━━━━━ Data extracts

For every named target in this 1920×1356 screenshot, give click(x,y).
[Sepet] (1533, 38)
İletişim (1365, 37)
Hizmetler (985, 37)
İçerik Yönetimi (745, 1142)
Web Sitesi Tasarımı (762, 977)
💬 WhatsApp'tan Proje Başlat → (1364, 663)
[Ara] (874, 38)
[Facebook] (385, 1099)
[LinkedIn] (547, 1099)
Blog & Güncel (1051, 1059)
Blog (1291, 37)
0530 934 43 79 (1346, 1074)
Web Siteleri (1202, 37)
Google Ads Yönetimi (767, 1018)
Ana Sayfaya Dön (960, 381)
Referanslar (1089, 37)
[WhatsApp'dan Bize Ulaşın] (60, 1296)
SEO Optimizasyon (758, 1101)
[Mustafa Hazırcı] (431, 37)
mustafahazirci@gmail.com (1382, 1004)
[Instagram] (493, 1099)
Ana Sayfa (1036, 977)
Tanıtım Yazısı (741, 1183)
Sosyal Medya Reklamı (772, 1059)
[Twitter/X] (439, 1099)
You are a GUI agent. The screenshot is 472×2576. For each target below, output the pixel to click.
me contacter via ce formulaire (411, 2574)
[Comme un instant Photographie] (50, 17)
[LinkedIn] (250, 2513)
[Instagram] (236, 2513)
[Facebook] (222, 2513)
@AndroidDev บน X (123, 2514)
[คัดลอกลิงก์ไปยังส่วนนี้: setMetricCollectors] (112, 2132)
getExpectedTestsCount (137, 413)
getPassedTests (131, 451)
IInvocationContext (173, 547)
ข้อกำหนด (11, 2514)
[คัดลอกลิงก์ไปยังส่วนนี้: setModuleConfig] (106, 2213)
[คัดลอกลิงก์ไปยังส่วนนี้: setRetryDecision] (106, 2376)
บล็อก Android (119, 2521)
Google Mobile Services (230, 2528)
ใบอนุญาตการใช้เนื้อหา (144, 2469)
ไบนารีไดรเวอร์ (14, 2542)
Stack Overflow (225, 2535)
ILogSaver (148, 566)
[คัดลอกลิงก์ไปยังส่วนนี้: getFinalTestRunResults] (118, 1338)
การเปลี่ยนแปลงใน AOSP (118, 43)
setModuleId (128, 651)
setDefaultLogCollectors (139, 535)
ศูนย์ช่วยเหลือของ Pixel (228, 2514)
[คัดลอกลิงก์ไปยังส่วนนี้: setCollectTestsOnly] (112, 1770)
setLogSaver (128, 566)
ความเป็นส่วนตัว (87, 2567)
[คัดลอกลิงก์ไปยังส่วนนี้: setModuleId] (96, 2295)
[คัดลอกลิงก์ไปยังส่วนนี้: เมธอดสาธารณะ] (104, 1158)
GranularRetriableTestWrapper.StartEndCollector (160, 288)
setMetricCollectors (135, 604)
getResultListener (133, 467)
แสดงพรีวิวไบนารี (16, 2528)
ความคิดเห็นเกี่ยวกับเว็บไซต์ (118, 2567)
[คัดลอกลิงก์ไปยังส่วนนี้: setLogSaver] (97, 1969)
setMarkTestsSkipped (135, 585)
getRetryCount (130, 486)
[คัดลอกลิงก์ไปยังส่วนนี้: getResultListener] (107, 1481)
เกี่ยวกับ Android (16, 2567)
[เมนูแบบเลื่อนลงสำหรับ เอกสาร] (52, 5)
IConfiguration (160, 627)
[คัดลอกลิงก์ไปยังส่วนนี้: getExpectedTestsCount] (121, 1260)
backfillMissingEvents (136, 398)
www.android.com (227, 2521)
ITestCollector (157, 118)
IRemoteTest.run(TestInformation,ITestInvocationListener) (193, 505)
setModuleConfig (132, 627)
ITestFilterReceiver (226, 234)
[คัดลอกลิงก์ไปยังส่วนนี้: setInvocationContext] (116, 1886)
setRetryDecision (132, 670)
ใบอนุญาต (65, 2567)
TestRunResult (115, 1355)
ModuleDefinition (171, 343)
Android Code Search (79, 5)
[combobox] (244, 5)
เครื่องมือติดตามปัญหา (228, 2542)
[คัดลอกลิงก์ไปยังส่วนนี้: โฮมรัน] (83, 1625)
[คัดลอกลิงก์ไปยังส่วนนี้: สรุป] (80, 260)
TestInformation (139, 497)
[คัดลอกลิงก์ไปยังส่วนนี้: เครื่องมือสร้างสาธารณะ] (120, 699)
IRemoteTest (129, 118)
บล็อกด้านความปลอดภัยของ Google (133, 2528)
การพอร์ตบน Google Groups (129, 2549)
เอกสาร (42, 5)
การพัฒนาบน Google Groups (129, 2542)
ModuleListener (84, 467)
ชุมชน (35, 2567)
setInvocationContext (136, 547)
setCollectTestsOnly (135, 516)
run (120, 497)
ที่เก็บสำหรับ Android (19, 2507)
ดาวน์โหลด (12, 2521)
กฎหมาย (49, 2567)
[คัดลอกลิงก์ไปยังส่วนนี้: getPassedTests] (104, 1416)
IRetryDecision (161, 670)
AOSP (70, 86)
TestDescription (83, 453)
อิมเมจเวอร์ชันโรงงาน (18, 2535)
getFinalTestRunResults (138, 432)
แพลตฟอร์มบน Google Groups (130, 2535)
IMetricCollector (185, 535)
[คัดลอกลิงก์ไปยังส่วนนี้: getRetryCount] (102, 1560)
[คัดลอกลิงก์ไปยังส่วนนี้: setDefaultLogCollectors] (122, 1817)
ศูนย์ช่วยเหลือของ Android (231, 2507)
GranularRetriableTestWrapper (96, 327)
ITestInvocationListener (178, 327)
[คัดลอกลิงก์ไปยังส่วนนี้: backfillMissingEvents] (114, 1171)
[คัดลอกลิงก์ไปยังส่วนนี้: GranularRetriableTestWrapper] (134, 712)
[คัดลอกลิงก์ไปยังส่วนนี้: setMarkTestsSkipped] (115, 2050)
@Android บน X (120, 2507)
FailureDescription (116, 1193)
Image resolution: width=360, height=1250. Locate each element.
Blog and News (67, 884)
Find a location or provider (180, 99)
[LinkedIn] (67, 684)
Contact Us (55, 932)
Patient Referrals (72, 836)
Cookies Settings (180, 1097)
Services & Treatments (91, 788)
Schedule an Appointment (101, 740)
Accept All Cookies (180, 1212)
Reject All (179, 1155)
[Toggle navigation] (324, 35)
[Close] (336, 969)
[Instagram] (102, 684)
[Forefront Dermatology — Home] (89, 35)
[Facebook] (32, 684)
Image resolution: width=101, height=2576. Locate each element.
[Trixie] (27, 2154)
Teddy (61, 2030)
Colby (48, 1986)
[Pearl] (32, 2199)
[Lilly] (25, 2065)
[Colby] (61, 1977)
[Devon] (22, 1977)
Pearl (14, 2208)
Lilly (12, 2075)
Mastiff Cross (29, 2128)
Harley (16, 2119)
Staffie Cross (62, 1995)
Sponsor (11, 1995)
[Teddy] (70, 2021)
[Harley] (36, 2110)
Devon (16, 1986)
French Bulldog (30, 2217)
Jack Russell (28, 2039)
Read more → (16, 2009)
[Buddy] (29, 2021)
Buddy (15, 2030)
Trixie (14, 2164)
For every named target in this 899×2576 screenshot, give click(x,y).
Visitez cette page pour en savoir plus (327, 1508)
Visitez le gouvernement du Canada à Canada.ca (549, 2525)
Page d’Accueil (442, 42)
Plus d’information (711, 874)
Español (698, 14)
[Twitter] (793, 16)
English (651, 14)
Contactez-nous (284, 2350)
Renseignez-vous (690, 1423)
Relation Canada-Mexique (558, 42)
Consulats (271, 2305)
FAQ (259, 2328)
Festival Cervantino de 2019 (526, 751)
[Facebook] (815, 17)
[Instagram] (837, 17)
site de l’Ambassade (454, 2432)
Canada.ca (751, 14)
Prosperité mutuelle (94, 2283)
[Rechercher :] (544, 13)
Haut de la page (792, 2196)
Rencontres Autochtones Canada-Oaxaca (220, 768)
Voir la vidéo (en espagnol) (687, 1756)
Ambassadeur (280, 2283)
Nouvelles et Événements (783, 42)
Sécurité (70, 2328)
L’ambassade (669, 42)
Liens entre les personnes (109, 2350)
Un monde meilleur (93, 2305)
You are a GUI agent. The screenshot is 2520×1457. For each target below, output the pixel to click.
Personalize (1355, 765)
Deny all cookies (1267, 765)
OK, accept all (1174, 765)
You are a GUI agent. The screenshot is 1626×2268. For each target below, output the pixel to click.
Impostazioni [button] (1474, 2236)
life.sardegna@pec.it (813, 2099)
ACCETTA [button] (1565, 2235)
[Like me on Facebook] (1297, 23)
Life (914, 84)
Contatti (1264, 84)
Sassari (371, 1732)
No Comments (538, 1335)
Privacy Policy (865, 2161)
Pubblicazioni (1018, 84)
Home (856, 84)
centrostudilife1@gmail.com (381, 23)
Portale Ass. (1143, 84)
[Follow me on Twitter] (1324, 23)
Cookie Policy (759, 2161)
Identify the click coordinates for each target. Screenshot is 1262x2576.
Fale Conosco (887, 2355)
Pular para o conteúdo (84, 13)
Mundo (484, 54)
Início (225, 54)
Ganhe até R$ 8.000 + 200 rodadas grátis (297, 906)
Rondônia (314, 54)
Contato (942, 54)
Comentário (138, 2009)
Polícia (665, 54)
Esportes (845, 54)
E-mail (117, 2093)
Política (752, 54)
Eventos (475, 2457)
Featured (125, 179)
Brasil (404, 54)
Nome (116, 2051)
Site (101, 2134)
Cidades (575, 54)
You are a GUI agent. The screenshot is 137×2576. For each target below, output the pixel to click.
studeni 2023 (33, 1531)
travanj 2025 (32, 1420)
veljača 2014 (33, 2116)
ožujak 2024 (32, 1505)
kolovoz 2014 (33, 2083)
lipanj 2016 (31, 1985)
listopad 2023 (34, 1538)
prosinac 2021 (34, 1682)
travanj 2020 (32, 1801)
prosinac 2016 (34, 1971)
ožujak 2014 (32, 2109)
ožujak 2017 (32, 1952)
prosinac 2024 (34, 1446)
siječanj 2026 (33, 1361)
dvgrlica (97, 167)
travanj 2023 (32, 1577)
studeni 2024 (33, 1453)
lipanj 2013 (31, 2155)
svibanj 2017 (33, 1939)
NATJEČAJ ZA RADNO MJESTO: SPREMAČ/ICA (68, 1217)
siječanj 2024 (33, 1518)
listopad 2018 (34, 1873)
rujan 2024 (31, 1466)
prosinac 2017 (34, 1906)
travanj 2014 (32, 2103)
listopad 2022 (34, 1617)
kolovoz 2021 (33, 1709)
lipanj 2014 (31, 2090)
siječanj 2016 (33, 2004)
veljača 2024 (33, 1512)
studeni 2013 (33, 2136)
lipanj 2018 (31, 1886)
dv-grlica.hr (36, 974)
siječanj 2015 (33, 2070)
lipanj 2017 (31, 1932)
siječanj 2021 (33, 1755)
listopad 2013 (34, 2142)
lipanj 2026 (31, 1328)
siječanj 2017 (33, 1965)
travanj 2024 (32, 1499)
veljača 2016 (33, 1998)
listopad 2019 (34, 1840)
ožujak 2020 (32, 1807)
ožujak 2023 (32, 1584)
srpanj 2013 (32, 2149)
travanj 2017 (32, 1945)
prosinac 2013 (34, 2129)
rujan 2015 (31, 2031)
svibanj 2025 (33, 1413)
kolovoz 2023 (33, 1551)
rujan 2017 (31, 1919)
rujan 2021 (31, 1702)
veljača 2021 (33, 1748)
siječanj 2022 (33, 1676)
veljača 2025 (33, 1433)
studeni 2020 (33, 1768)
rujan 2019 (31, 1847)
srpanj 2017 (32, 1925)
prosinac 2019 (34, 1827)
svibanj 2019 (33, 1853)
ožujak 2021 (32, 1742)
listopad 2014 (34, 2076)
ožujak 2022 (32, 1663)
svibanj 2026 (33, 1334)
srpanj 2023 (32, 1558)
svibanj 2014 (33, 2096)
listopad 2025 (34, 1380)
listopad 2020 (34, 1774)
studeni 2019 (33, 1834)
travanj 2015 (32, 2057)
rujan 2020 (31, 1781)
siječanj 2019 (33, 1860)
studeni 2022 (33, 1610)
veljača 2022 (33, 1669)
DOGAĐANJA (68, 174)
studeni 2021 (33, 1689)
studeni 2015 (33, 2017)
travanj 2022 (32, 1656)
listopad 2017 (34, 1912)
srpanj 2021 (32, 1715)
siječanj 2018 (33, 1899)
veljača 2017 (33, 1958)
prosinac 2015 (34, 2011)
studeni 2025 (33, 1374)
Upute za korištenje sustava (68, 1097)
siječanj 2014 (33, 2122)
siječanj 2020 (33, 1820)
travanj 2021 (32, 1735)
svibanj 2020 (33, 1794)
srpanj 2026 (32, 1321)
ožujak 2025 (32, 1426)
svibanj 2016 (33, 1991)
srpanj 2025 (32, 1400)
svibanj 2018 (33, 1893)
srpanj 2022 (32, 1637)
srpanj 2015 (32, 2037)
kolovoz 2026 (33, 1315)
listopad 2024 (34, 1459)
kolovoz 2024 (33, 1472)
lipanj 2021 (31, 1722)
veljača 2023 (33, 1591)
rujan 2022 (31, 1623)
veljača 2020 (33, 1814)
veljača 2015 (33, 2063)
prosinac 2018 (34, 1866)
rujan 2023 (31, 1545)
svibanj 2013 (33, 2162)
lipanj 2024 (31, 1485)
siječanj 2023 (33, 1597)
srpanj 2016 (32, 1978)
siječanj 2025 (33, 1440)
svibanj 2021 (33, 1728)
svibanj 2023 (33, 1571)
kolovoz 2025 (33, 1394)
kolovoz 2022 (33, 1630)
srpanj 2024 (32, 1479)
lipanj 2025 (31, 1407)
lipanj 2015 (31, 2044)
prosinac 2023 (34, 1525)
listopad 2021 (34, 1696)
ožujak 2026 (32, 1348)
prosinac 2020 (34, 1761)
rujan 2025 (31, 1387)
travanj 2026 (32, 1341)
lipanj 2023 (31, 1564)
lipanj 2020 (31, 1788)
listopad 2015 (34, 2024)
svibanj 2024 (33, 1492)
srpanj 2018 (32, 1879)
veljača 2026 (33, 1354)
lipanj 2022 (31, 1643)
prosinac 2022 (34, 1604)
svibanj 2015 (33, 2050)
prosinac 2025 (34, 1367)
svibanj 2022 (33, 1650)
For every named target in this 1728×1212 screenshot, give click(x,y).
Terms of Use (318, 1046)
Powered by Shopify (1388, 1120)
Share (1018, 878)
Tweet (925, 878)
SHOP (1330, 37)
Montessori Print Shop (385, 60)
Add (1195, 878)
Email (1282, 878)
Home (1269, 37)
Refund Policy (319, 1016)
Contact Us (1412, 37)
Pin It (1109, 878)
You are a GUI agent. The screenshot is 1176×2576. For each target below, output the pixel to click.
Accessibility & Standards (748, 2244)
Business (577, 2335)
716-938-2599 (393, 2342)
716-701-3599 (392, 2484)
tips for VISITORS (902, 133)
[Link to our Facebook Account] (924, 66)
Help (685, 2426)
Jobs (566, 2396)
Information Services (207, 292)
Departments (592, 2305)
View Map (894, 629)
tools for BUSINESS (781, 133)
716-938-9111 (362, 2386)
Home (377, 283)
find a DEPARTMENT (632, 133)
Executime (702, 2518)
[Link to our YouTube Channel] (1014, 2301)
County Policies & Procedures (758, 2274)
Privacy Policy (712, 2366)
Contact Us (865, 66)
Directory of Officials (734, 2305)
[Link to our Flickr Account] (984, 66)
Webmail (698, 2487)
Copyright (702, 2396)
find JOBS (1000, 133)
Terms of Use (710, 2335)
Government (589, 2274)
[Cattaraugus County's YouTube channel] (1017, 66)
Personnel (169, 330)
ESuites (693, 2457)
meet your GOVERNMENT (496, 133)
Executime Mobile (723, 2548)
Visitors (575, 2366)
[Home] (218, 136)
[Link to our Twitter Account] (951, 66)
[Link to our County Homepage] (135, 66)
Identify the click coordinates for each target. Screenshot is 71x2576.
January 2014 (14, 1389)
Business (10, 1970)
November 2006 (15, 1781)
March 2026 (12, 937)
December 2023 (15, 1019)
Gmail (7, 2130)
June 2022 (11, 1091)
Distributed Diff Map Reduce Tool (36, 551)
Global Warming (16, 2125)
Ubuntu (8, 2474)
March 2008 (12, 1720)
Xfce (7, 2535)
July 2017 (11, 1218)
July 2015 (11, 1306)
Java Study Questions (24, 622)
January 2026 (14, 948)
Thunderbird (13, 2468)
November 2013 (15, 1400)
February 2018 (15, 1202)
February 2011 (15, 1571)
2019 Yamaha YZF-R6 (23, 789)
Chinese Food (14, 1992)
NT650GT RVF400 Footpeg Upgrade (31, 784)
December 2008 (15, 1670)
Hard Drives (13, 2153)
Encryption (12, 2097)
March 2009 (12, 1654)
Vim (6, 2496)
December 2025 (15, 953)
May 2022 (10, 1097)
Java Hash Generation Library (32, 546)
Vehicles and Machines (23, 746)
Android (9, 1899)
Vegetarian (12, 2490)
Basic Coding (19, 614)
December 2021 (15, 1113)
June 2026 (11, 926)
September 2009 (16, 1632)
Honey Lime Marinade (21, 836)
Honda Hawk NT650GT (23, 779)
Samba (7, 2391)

━━━━━━━━━━

Return only this span, exactly: the line that contains "September 2009 (16, 1632)" and all lines after it to the end of the records.

Problem solution
September 2009 (16, 1632)
Honey Lime Marinade (21, 836)
Honda Hawk NT650GT (23, 779)
Samba (7, 2391)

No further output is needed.